How do I parse a string to find a URL?

Is there a command in Ruby that will accept a string, and spit out a
URL that is contained in the string? I think I remember reading about
something that would do this, but I cant recall.

On 9/17/07, Jayson W. [email protected] wrote:

Is there a command in Ruby that will accept a string, and spit out a
URL that is contained in the string? I think I remember reading about
something that would do this, but I cant recall.

URI::extract

http://ruby-doc.org/core/classes/URI.html#M004839

Outstanding!
Thanks

Jano S. wrote:

On 9/17/07, Jayson W. [email protected] wrote:

Is there a command in Ruby that will accept a string, and spit out a
URL that is contained in the string? I think I remember reading about
something that would do this, but I cant recall.

URI::extract

http://ruby-doc.org/core/classes/URI.html#M004839

Wow, I didn’t know about that, very nice. But it has a few weaknesses:

URI.extract(“behold: www.abc.com and http://www.xyz.com.”)
=> [“behold:”, “http://www.xyz.com.”]
(notice the period at the end of xyz.com)

Daniel

On Sep 17, 7:46 pm, Daniel DeLorme [email protected] wrote:

Wow, I didn’t know about that, very nice. But it has a few weaknesses:

URI.extract(“behold:www.abc.comandhttp://www.xyz.com.”)
=> [“behold:”, “http://www.xyz.com.”]
(notice the period at the end of xyz.com)

Daniel

not a weakness, in that string ‘behold:’ is a valid uri, it has a
scheme with a scheme delimeter (“:”). “www.abc.com” is not an
unambiguous uri, no scheme present.

franco wrote:

not a weakness, in that string ‘behold:’ is a valid uri, it has a
scheme with a scheme delimeter (“:”). “www.abc.com” is not an
unambiguous uri, no scheme present.

Is it a valid uri if nothing is present after the scheme?

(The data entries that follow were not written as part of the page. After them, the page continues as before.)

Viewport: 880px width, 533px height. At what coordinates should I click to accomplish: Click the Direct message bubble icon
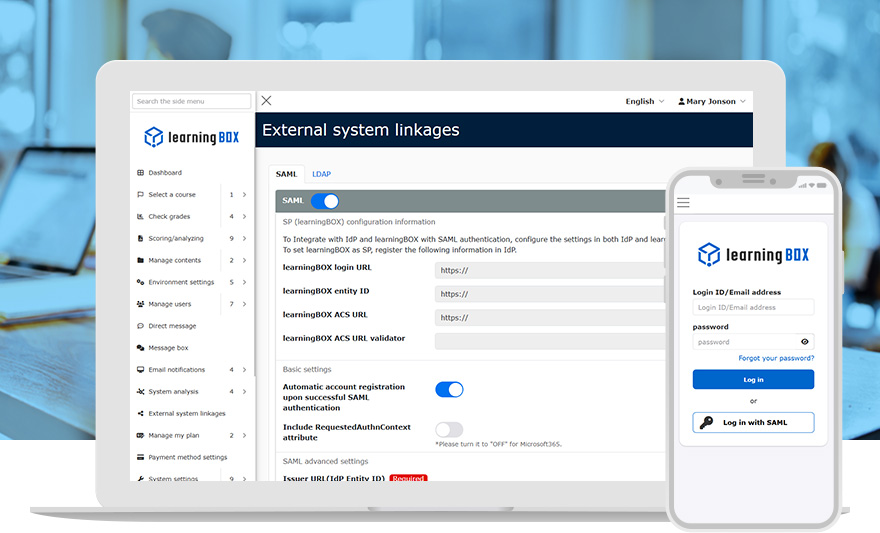tap(140, 326)
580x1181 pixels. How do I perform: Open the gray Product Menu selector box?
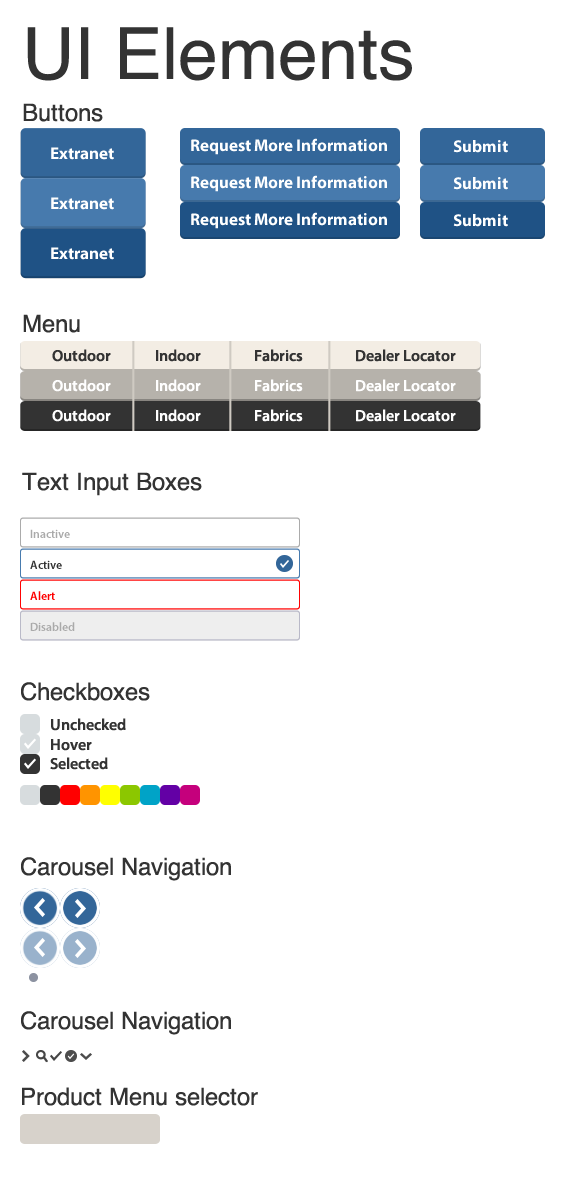[90, 1129]
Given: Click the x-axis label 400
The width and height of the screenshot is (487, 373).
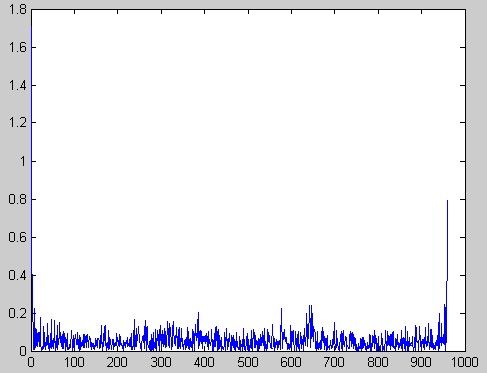Looking at the screenshot, I should pos(204,362).
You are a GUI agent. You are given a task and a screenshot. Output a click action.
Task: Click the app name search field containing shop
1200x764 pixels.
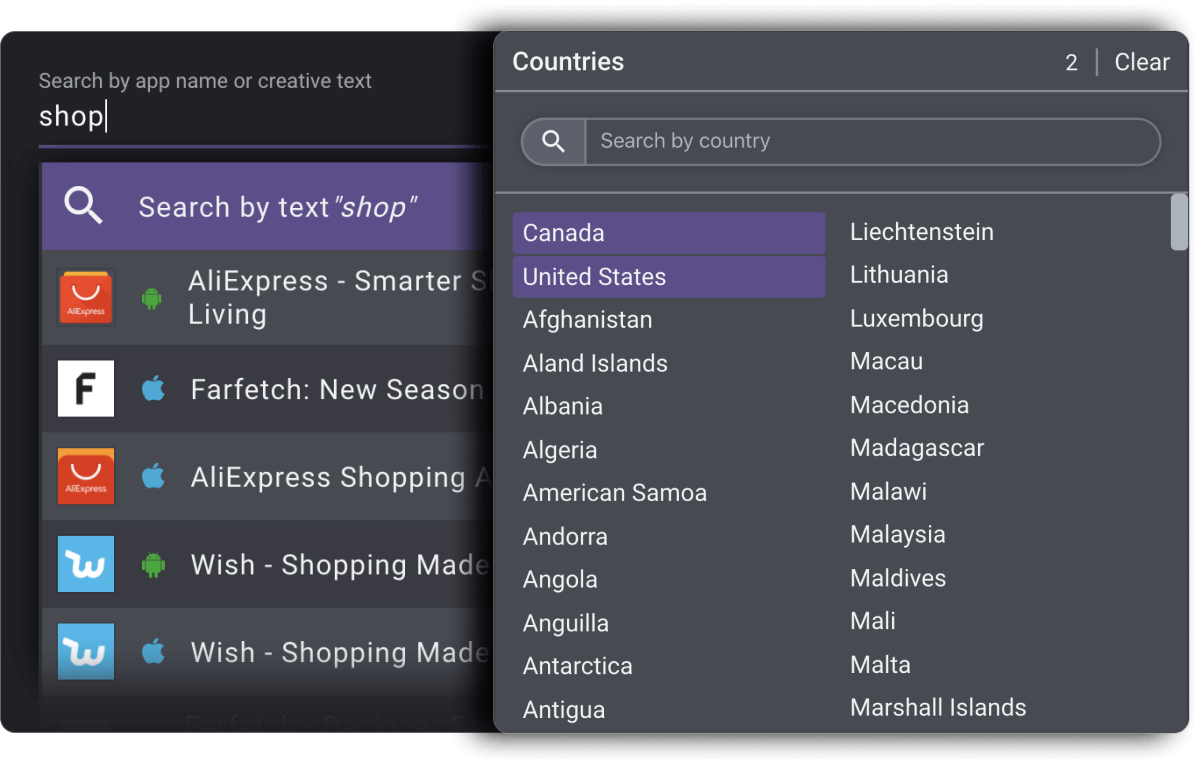[x=260, y=117]
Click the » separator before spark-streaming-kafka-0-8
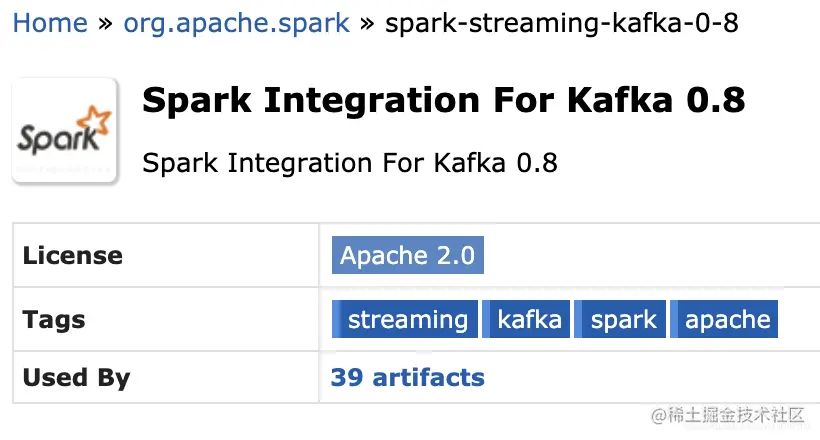 [x=367, y=24]
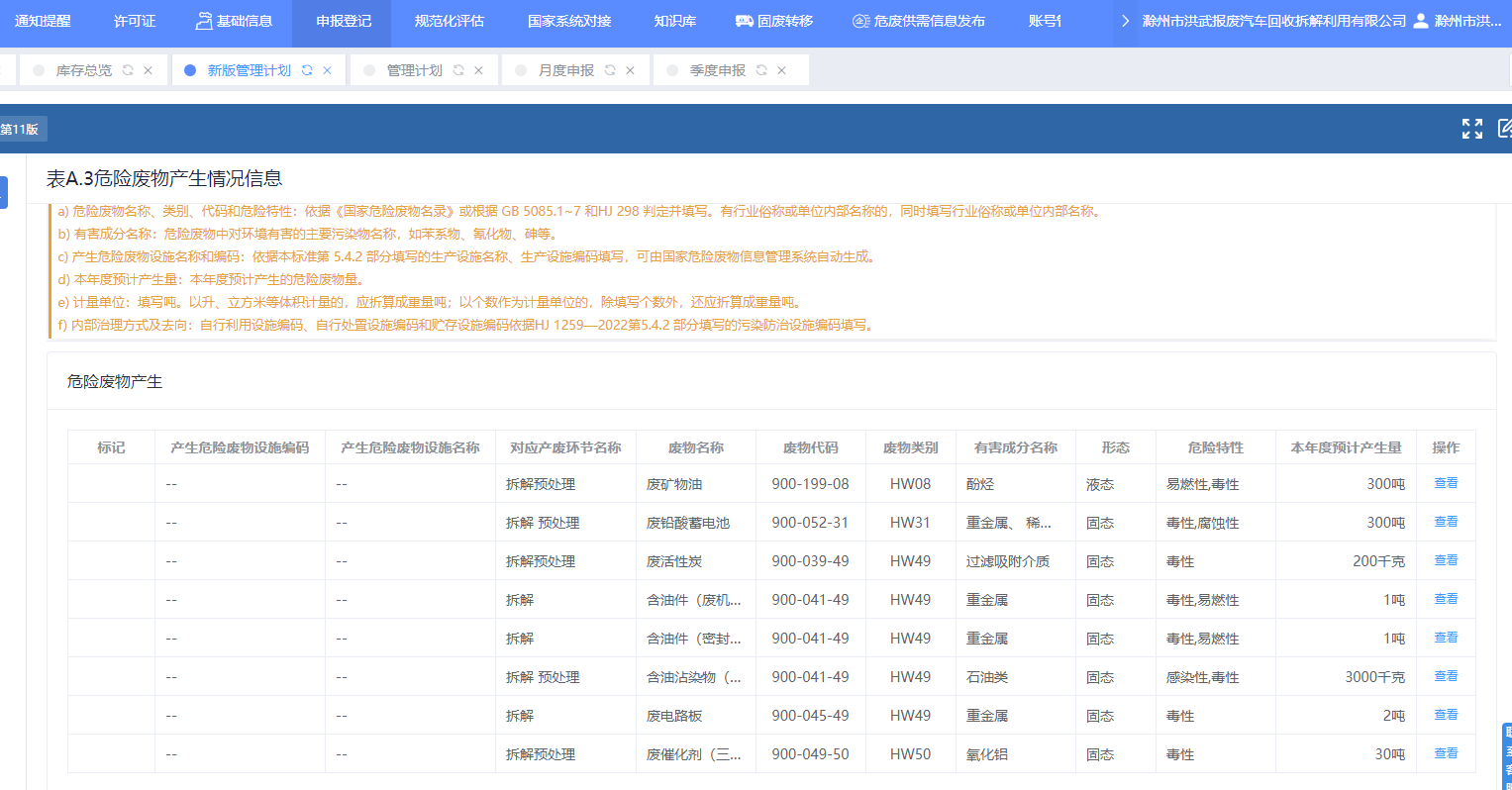
Task: Click refresh icon on 月度申报 tab
Action: tap(610, 70)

Anyway, I know
that the results are technically valid but they are less than useful if
you want, say, to extract and “linkify” urls that users might have
written inside a message. (which is what I assumed the OP wanted but I
might have been mistaken)

Daniel

On Sep 17, 7:46 pm, Daniel DeLorme [email protected] wrote:

Wow, I didn’t know about that, very nice. But it has a few weaknesses:

URI.extract(“behold:www.abc.comandhttp://www.xyz.com.”)
=> [“behold:”, “http://www.xyz.com.”]
(notice the period at the end of xyz.com)

Daniel

also the period is legal,

On Sep 17, 10:06 pm, Daniel DeLorme [email protected] wrote:

Daniel

you could just select the ones with a scheme scpecific part? or screen
scrape for //a/@href to get all hyperreferenced anchors (links).